═════ Dataset records

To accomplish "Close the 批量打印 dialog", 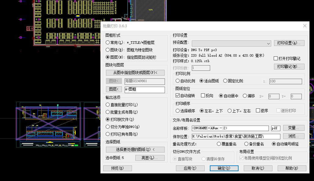I will click(305, 26).
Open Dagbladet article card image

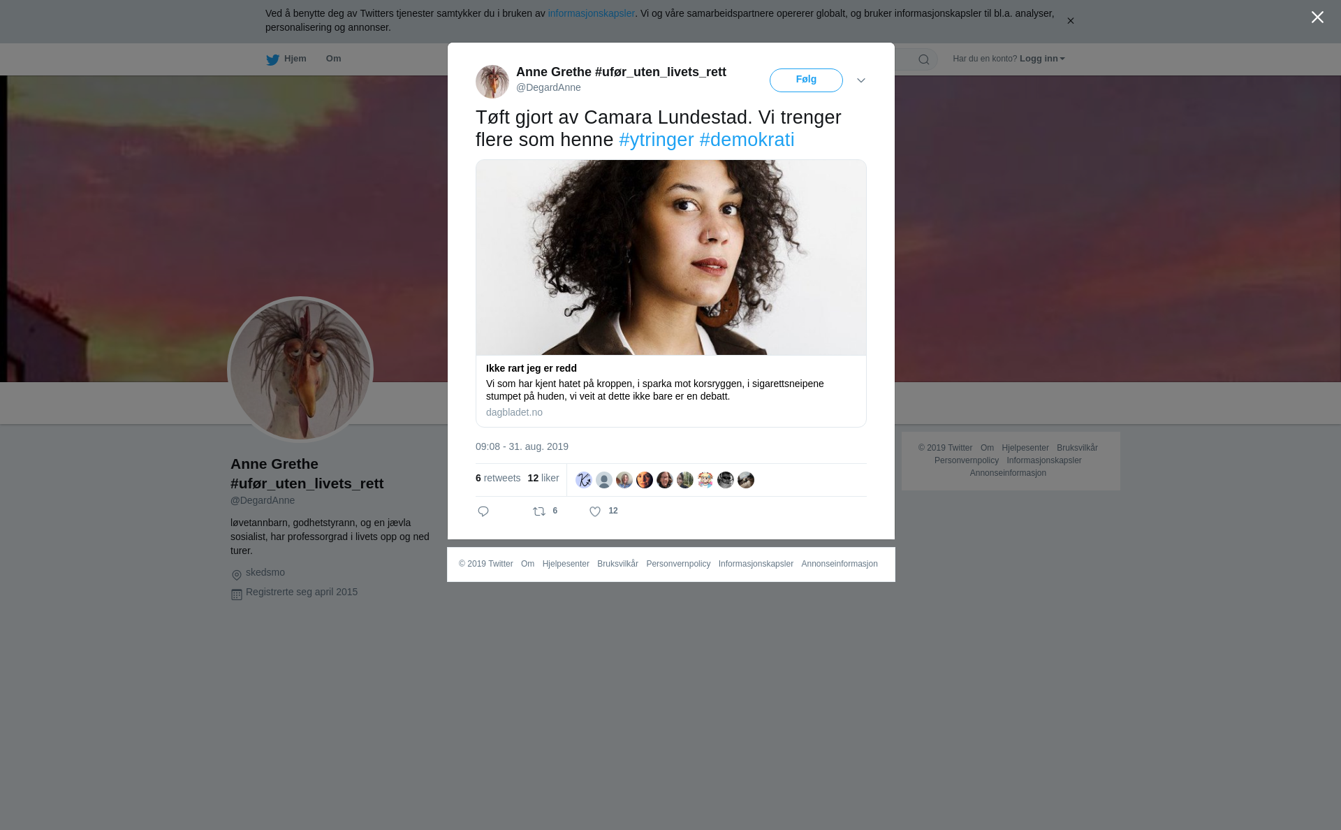671,258
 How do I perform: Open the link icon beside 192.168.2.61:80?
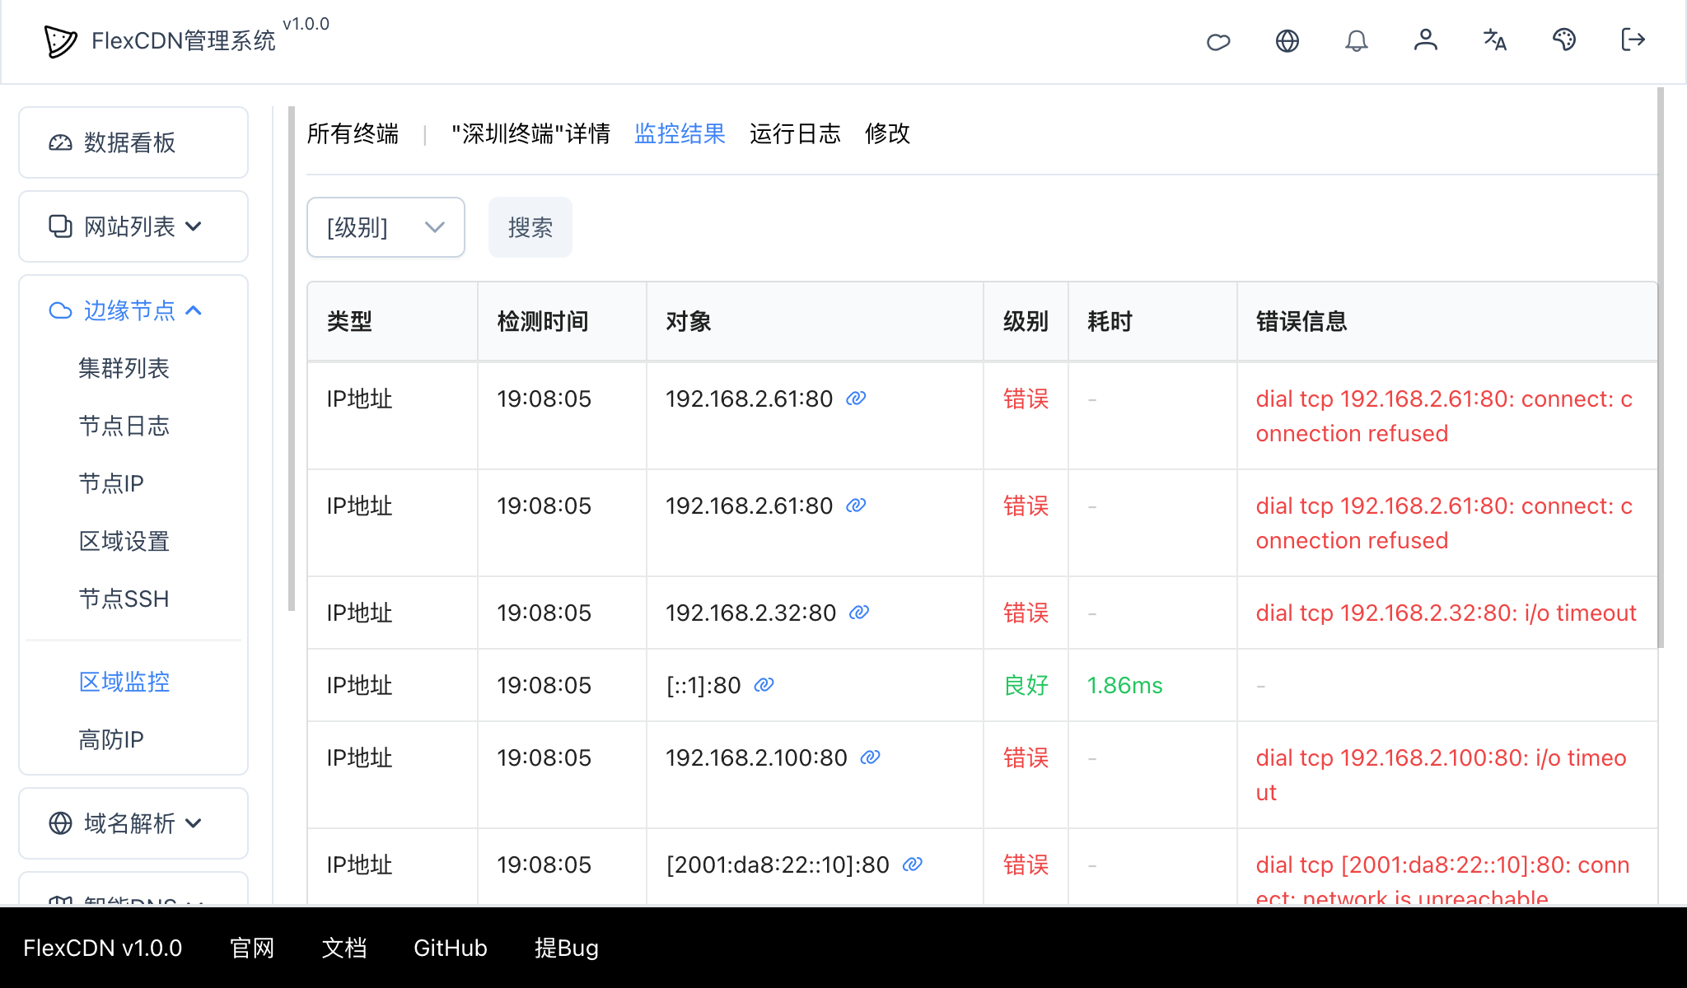point(857,399)
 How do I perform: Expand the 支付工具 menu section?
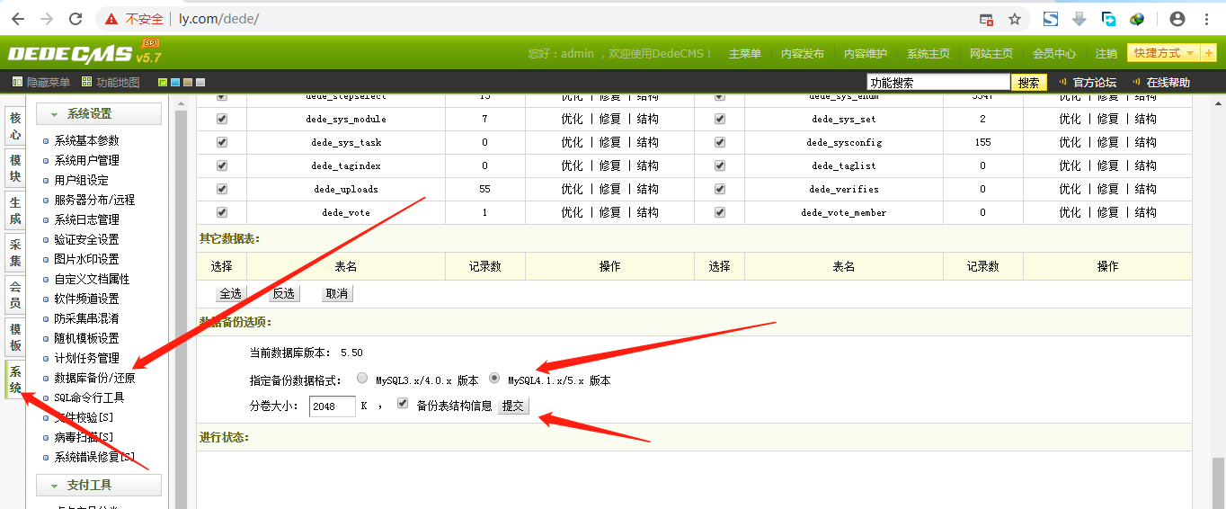click(99, 486)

══════════

*Challenge:* Return the lines of the data exactly, starting at the line that contains "How do I perform: Open" and ending at the last line of the data. Leave the pictures out of your answer.

*Answer to the problem:*
 How do I perform: Open the link icon beside 192.168.2.61:80?
point(857,399)
 How do I perform: Expand the 支付工具 menu section?
click(99, 486)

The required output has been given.